J'avais la sensation que je pourrais tout réussir, m'extraire de situations extrêmes, soit en refusant la vie de plébéien, soit en me révoltant contre les devoirs d'un patricien. Je rêvais d'un idéal, d'un combat contre l'ordre établi même si je n'étais pas encore fixé sur le sens que je voulais donner à ma vie. Mais la médiocrité, la normalité d'une vie quelconque, semblable à celles de milliers d'autres vies, me donnait envie de hurler.

Il fut question pour moi d'embrasser la prêtrise puisque j'étais le second. Je pleurais toutes les larmes de mon corps et dit à Caius que je préférais mourir. A dater de ce jour, je ne m'alimentais plus, ne m'intéressais plus à rien, restant cloîtré dans ma chambre. Marcus persuada notre père adoptif que j'étais capable d'aller au bout de mon combat et l'on n'en parla plus jamais. J'avais seize ans et atteint les limites de ce qu'un enfant peut imposer à son père.

J'obéis quand il me prit dans son étude afin de m'enseigner le métier. Je crois après coup qu'il préférait m'avoir près de lui que poursuivi par la basoche. Le droit me semblait rébarbatif mais Caius m'envoyait souvent dans les rues étroites et sales du Rome populaire mener des enquêtes pour ses clients. J'avais trouvé ma voie.

J'aimais filocher un individu, me jeter derrière une porte cochère quand le suspect jetait des regards furtifs derrière lui alors qu'il partait retrouver sa maîtresse ou préparer un mauvais coup. Il m'arrivait de me faire bastonner quand l'autre était plus malin que moi et me tendait un guet-apens avec ses sbires ou ses domestiques. Je taisais mes souffrances de peur que mon père ne m'interdise ces sorties excitantes.

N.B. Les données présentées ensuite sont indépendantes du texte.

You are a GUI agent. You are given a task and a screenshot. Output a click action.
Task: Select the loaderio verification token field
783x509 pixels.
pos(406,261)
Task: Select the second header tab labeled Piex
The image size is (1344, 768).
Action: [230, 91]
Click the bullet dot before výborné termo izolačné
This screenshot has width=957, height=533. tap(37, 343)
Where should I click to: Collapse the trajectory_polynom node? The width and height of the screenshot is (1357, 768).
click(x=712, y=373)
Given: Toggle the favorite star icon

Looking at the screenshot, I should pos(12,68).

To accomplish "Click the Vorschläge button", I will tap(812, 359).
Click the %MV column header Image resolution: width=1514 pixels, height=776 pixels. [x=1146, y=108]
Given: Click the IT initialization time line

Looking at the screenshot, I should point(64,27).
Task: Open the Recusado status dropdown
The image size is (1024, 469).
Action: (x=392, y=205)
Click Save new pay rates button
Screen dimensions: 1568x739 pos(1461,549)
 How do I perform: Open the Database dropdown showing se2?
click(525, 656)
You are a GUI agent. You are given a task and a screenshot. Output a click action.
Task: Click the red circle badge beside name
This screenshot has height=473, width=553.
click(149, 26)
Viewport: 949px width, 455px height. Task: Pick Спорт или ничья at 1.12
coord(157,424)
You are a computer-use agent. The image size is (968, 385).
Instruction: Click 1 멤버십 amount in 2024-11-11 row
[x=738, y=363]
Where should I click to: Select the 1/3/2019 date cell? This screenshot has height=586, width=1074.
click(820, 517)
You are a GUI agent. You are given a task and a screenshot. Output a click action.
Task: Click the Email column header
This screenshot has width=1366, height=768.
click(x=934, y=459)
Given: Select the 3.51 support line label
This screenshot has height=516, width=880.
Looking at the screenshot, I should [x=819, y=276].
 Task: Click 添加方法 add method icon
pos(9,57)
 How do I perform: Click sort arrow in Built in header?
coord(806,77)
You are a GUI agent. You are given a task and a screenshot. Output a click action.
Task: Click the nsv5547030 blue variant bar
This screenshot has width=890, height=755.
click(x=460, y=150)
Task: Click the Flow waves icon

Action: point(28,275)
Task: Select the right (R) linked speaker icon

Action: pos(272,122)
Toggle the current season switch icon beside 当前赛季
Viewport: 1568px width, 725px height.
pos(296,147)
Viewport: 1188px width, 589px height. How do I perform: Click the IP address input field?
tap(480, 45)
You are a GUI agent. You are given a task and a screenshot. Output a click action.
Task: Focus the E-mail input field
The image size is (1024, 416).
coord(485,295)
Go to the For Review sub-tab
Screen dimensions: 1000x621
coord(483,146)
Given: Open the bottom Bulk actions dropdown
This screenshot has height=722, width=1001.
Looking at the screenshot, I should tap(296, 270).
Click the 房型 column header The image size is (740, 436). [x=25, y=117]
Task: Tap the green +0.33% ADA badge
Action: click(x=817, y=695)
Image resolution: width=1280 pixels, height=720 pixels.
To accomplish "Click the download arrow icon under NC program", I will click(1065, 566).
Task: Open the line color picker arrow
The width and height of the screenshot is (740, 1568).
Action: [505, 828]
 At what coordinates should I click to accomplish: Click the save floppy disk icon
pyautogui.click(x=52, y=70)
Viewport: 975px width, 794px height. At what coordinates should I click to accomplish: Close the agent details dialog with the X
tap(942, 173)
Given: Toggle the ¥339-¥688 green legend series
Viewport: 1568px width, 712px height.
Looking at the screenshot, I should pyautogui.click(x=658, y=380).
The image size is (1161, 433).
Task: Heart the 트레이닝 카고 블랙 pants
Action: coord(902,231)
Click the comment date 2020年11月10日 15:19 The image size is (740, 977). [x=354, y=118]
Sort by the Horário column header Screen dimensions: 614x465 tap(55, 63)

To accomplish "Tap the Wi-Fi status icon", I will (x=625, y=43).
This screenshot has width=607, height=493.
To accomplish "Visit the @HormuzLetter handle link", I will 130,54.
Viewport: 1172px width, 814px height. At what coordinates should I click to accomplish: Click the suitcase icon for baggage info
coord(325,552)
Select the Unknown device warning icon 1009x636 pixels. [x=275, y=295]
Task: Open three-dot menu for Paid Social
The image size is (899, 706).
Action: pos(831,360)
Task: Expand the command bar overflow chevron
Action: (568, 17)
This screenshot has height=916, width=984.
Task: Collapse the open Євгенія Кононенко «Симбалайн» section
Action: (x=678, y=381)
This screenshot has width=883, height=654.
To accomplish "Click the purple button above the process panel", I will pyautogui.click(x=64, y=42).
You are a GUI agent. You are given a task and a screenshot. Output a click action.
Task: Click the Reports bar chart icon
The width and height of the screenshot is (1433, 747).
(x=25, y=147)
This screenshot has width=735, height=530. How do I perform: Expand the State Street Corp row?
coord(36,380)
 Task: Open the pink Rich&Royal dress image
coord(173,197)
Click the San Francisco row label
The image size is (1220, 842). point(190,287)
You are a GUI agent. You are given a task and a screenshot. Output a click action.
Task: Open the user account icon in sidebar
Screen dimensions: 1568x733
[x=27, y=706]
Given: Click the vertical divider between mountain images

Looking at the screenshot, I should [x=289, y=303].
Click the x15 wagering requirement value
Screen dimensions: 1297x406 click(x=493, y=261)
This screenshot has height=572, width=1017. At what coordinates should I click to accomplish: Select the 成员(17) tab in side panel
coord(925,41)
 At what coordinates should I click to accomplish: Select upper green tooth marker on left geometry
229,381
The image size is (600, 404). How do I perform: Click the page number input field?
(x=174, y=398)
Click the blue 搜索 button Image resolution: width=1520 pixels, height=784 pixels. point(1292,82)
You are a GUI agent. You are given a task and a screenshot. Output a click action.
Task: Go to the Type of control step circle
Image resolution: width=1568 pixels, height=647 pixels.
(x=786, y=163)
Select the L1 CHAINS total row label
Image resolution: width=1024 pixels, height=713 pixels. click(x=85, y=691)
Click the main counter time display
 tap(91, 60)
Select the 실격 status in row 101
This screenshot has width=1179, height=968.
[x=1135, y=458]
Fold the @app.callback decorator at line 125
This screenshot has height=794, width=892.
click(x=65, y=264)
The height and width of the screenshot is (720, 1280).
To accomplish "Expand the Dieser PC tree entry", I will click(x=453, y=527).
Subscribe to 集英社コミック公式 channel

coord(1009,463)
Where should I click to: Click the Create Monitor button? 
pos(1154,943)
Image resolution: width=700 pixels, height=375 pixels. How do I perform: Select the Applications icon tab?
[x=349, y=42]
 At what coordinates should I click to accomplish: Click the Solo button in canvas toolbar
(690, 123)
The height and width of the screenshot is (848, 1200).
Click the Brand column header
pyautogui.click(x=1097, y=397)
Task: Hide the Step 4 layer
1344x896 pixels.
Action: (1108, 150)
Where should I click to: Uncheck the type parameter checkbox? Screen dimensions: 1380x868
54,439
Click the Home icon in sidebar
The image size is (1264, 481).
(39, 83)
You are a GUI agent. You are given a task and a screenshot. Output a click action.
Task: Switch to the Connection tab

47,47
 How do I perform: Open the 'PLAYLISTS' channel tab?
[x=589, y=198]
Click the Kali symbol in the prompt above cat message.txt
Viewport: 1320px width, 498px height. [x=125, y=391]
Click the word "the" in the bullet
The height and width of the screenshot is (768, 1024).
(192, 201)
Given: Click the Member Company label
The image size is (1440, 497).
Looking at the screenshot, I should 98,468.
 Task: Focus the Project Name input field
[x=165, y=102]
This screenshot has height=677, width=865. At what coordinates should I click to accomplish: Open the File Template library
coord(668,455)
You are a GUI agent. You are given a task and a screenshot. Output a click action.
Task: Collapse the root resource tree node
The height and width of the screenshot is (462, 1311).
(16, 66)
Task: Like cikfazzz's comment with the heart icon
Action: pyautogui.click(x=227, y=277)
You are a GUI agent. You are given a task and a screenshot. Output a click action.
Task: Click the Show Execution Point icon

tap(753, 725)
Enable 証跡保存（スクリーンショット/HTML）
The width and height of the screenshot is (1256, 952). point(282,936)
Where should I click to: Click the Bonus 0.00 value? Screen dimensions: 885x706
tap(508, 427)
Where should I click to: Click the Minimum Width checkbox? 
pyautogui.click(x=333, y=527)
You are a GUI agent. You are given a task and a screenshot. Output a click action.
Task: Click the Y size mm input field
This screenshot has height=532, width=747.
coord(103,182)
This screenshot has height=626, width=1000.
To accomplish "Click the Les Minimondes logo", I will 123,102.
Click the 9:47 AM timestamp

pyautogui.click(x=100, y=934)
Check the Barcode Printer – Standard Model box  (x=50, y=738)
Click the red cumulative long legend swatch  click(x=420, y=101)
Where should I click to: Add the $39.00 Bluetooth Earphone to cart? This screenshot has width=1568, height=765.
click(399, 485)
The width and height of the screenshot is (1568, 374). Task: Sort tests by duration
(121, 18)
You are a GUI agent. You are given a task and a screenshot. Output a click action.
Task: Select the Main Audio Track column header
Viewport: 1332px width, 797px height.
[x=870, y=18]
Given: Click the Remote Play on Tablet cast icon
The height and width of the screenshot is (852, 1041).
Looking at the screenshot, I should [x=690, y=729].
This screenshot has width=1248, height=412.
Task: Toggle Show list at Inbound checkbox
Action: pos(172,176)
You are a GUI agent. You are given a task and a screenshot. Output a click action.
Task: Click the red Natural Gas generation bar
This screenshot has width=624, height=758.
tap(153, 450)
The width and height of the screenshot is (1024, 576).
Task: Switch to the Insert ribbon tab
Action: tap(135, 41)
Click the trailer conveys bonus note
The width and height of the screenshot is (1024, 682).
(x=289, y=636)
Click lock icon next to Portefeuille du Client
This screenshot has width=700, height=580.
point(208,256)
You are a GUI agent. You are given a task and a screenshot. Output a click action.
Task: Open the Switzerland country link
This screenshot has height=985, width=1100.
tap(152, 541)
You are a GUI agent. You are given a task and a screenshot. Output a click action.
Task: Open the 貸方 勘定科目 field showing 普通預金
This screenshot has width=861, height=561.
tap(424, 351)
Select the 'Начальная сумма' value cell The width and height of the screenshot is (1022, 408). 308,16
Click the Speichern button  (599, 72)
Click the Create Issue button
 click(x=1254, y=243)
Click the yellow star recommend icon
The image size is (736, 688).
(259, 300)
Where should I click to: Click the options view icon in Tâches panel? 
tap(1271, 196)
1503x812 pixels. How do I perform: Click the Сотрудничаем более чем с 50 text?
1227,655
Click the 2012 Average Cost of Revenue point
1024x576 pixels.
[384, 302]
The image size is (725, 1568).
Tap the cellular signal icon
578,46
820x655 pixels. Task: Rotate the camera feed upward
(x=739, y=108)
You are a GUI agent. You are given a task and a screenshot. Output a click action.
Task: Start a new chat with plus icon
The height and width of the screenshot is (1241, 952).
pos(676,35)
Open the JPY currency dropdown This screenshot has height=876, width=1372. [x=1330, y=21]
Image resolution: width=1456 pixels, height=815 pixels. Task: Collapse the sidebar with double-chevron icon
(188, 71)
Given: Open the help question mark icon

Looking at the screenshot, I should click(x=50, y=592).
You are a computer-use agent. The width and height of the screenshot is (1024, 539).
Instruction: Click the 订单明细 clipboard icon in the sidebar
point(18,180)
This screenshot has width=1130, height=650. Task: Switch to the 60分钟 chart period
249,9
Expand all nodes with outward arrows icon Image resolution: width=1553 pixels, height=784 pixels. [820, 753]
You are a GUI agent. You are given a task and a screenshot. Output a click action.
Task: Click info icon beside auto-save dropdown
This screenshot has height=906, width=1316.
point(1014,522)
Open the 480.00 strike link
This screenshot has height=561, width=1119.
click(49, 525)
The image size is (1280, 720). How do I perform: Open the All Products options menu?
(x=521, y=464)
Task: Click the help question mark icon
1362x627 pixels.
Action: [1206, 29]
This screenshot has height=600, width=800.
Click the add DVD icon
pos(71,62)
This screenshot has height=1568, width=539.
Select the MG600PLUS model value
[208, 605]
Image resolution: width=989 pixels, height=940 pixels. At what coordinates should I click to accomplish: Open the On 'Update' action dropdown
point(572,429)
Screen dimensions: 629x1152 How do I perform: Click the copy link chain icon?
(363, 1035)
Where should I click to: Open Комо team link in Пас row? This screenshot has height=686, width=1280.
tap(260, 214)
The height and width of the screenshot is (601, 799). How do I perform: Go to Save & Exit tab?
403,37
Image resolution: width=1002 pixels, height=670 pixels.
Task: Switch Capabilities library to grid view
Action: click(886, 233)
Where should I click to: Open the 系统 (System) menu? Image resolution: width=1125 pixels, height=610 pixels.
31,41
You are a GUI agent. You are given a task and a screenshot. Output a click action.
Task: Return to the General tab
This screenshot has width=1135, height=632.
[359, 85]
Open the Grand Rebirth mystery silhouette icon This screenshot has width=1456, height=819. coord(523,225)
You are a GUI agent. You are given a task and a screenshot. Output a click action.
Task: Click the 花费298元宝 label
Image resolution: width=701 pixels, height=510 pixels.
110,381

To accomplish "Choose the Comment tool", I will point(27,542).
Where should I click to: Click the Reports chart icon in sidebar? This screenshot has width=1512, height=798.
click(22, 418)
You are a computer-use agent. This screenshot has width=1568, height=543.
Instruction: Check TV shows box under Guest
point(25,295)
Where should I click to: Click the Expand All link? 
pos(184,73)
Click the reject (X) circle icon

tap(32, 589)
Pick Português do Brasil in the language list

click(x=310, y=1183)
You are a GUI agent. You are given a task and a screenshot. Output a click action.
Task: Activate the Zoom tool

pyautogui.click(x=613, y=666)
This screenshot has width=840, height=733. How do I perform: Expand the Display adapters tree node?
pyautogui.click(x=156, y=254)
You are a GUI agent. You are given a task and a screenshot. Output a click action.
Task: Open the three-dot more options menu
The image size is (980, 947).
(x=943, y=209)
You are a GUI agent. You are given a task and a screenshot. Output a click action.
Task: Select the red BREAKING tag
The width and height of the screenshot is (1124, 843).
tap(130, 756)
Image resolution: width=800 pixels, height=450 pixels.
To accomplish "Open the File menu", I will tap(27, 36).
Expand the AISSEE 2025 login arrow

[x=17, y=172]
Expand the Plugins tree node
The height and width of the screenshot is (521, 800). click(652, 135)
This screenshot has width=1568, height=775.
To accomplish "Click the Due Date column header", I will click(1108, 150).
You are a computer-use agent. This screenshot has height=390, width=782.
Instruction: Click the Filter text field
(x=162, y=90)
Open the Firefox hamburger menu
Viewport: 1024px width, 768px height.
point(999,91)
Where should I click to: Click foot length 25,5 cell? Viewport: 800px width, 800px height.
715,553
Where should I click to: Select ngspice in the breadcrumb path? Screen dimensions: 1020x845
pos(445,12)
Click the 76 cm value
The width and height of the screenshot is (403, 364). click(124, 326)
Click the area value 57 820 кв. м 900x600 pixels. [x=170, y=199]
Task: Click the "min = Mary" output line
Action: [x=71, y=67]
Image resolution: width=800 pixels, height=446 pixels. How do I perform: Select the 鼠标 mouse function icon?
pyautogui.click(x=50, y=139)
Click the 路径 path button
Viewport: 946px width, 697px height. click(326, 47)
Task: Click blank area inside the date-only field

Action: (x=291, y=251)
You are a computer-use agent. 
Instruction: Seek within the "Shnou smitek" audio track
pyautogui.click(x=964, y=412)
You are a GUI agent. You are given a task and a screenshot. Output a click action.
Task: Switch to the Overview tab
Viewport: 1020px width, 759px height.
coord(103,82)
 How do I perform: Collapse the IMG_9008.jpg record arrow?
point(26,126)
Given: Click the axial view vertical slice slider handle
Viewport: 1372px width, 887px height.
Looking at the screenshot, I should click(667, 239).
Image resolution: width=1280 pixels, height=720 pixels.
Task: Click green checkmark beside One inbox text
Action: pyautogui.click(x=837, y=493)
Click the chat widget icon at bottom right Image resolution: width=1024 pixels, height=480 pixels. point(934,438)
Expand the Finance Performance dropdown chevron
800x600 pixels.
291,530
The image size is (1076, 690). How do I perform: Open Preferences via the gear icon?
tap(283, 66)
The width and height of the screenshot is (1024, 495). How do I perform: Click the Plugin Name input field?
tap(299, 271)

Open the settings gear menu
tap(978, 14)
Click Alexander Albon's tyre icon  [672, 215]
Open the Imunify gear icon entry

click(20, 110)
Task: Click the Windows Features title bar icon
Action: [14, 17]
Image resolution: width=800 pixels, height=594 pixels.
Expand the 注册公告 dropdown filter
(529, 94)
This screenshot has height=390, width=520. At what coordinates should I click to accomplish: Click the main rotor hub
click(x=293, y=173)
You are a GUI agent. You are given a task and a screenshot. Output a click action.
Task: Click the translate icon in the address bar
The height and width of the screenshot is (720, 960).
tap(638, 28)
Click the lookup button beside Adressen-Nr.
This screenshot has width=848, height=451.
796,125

Je m'engaillardis, appris à me travestir et le risque encouru augmentait mon plaisir. J'étais heureux, j'étais fou ! 

Mais un jour, une simple enquête de routine changea ma destinée. Je surveillais un commerçant suspecté de chantage. L'affaire tourna mal, je fus arrêté et me préparais à passer devant un juge corrompu. On me jeta aux pieds de Tullius, empereur des romains. Je ne comprenais rien à la situation.

- On me dit que tu es entreprenant et que le risque ne te fait pas peur.
- Imperator, ce que l'on vous a dit sur moi est ….
- Exact. Mes contacts semblent plus professionnels que toi. Tu t'es mêlé, jeune Memmius, d'affaires qui ne te concernent en rien et pour cela, tu vas mourir.

Je ne bronchai pas, ne lui accordant pas ce plaisir. 

- Quoi ? Pas de pitié, Seigneur, je suis jeune, je ne savais pas ce que je faisais, railla Tullius .
- Bien au contraire, je le savais ! Et je recommencerais tant que les Dieux me prêteront vie.

Je baissai la tête, m'attendant à avoir la tête tranchée mais rien ne venait. Je la relevais donc et regarda l'empereur dans les yeux avec ces mêmes yeux qui m'avaient valu de mettre de très jolies femmes dans mon lit.

- Tu me plais, ta bravoure me plaît mais si tu veux vivre, il faudra te soumettre à ma volonté. Connais-tu l'Egypte ?
- Le pays est infesté de serpents et je ne les aime pas.
- Tu les aimeras. Prépare tes affaires. Tu prends le prochain navire.